(Saved entries)
====================
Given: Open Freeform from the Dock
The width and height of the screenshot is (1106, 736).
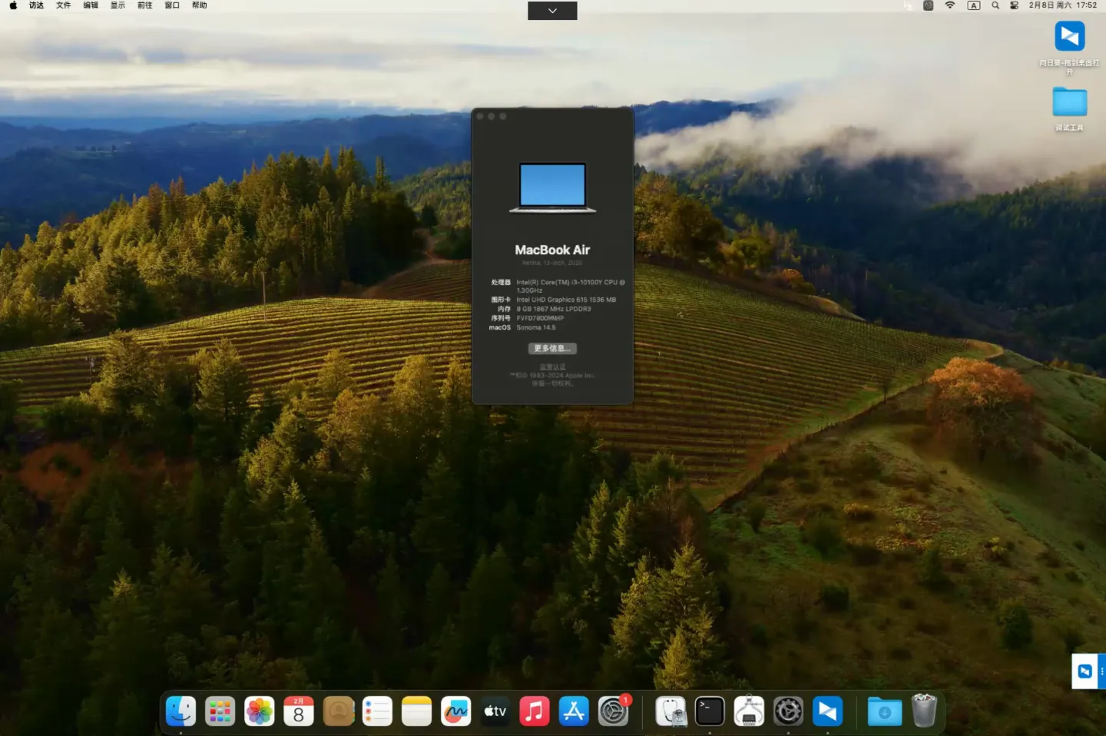Looking at the screenshot, I should click(x=455, y=711).
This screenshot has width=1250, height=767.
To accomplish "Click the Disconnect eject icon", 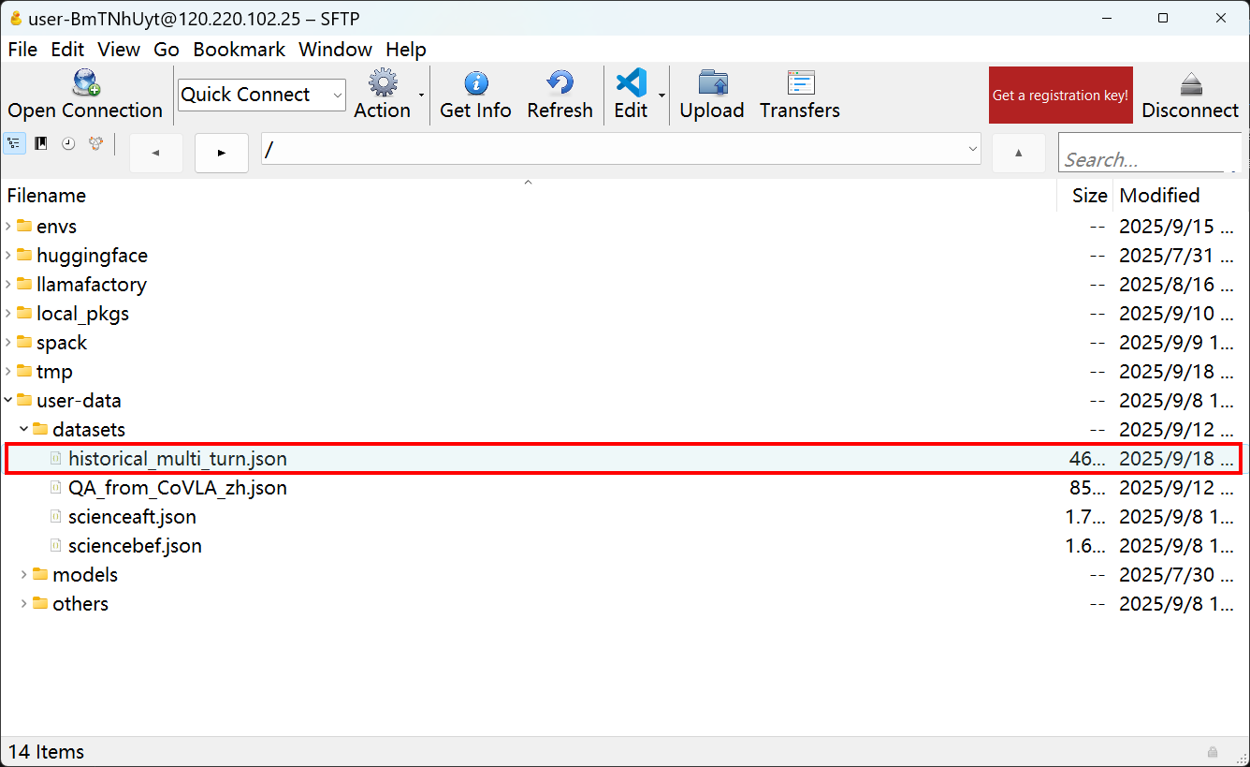I will (x=1190, y=83).
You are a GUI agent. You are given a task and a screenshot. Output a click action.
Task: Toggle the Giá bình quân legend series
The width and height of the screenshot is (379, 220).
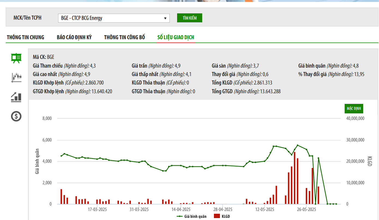click(x=192, y=216)
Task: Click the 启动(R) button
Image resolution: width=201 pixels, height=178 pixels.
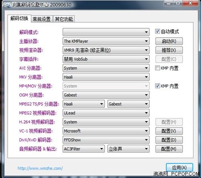Action: [x=169, y=41]
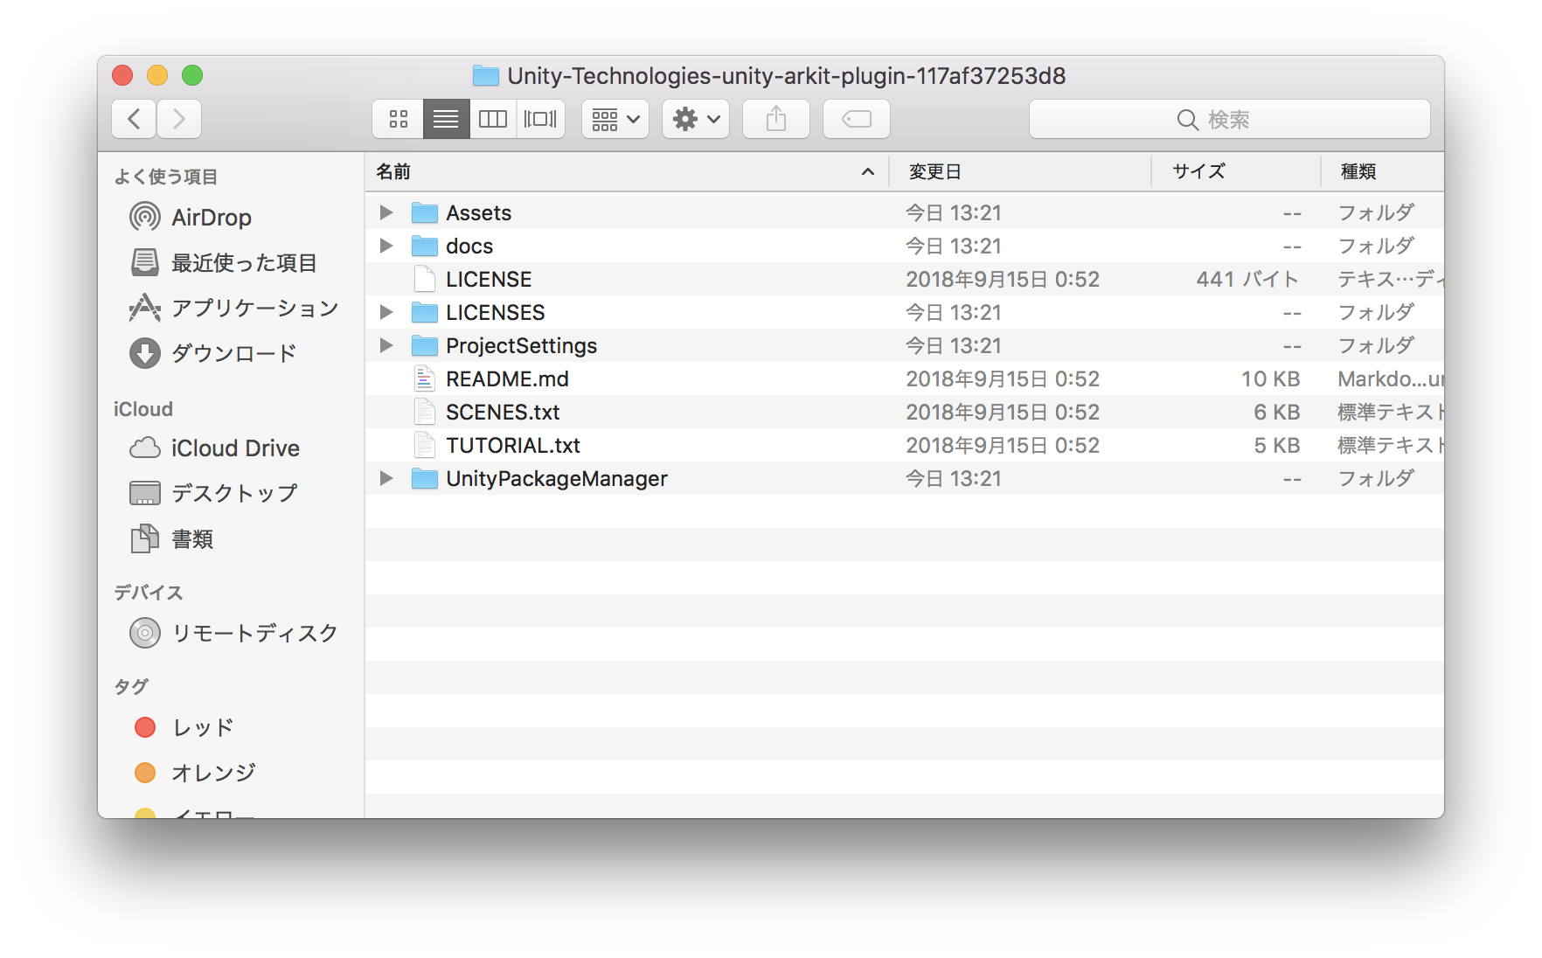
Task: Open iCloud Drive in sidebar
Action: [x=234, y=448]
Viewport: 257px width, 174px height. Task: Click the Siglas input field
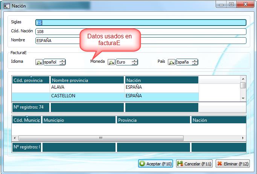point(141,23)
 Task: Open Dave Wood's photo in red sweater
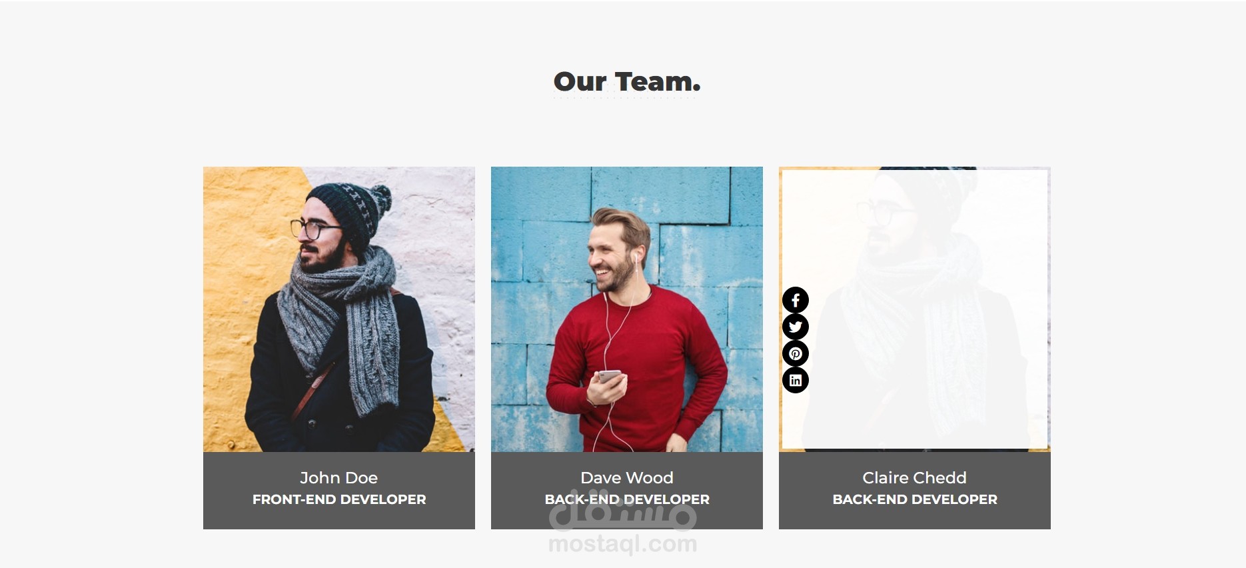[x=627, y=309]
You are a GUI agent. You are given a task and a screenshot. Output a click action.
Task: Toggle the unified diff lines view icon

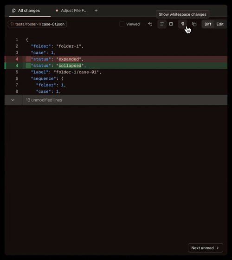point(162,24)
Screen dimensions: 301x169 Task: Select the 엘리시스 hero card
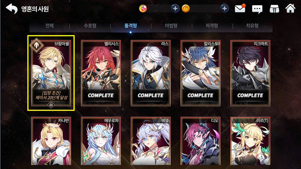click(x=101, y=73)
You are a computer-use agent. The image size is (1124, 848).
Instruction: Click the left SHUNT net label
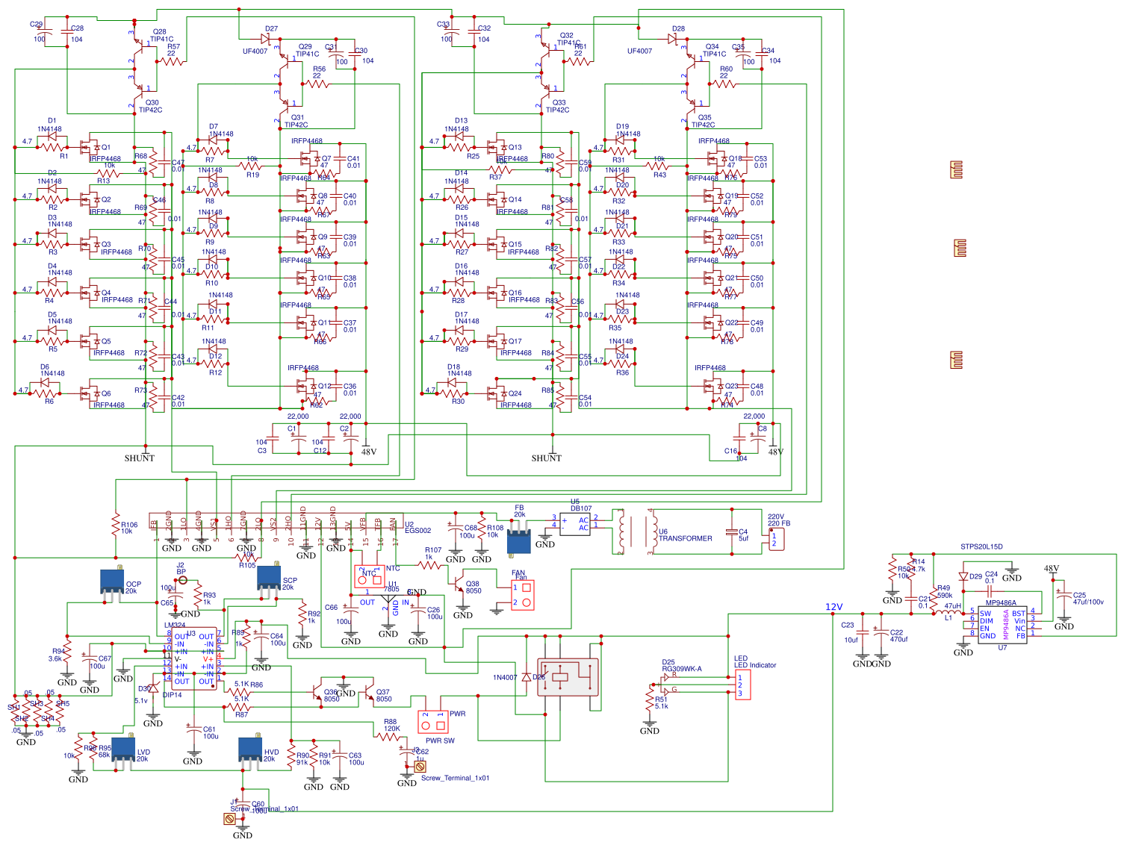point(139,456)
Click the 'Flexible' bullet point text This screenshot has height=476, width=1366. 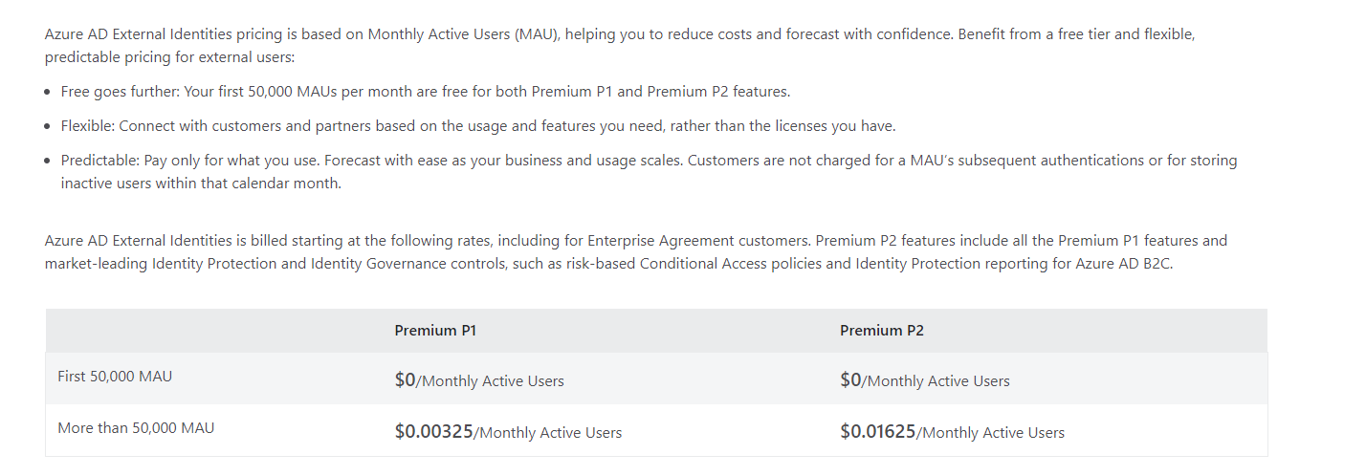(x=478, y=126)
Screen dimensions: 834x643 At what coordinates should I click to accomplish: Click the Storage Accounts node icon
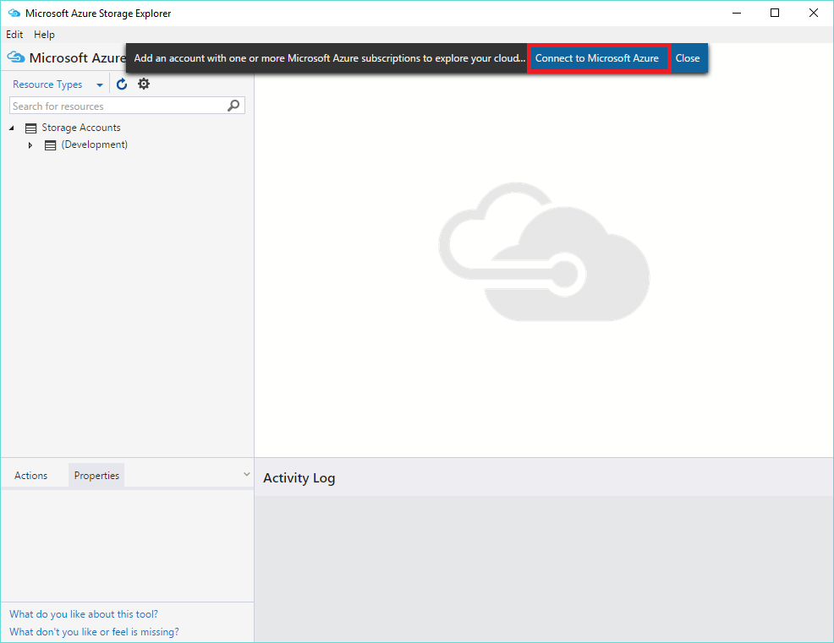point(31,128)
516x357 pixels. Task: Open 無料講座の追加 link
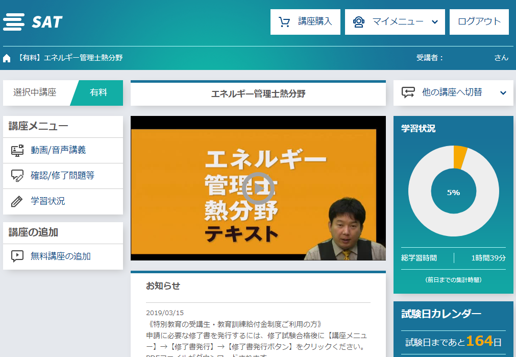[x=61, y=256]
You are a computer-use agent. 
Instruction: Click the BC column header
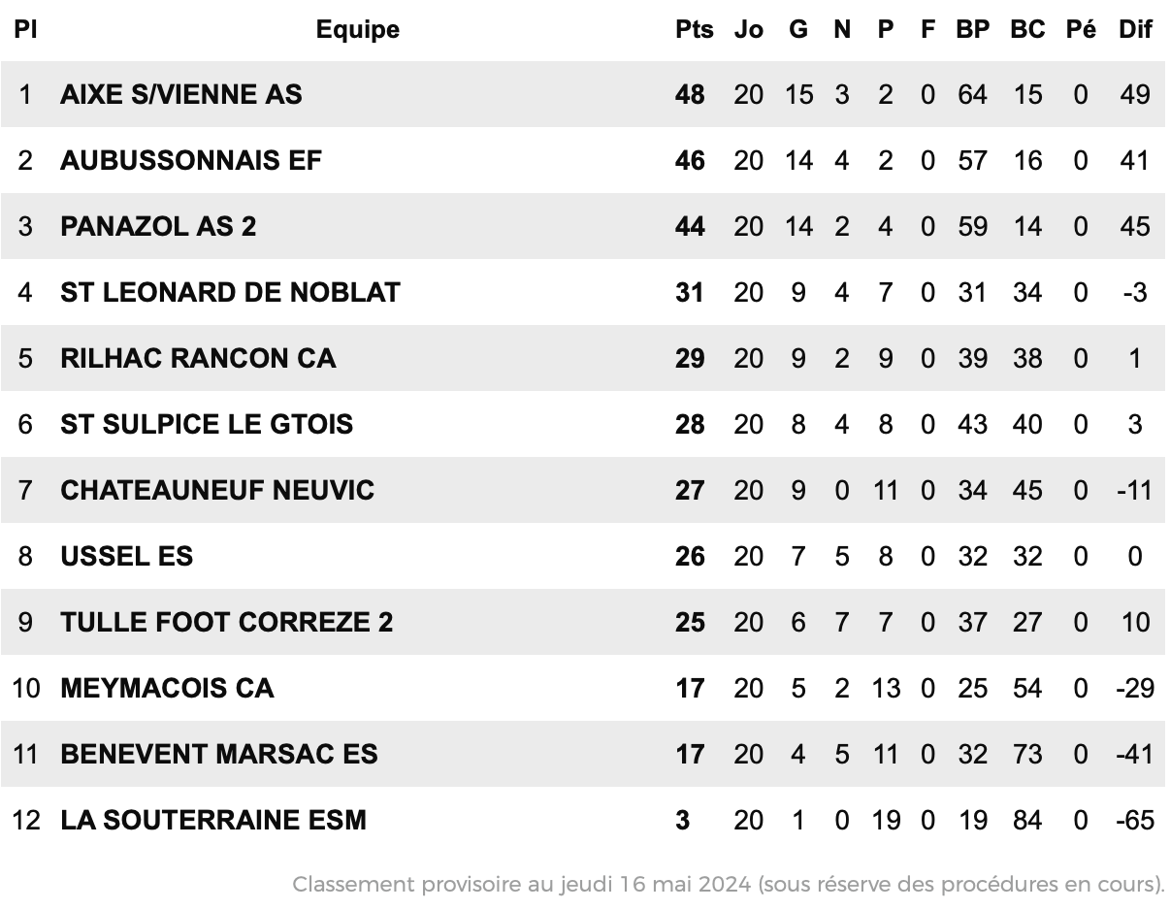(1027, 30)
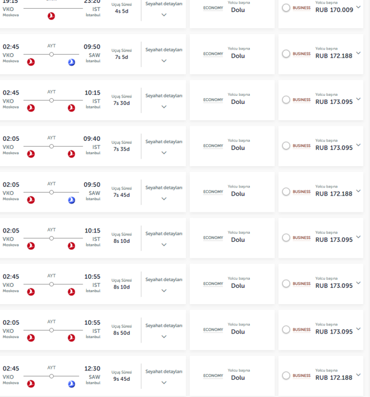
====================
Please show all lines from the entries that contain the word "agent".

You are a GUI agent. You are given a task and a screenshot. Output a click action.
You are a GUI agent. You are given a task and a screenshot. Output a click action.
You are a computer-use agent. The image size is (1124, 848).
You are a computer-use agent. 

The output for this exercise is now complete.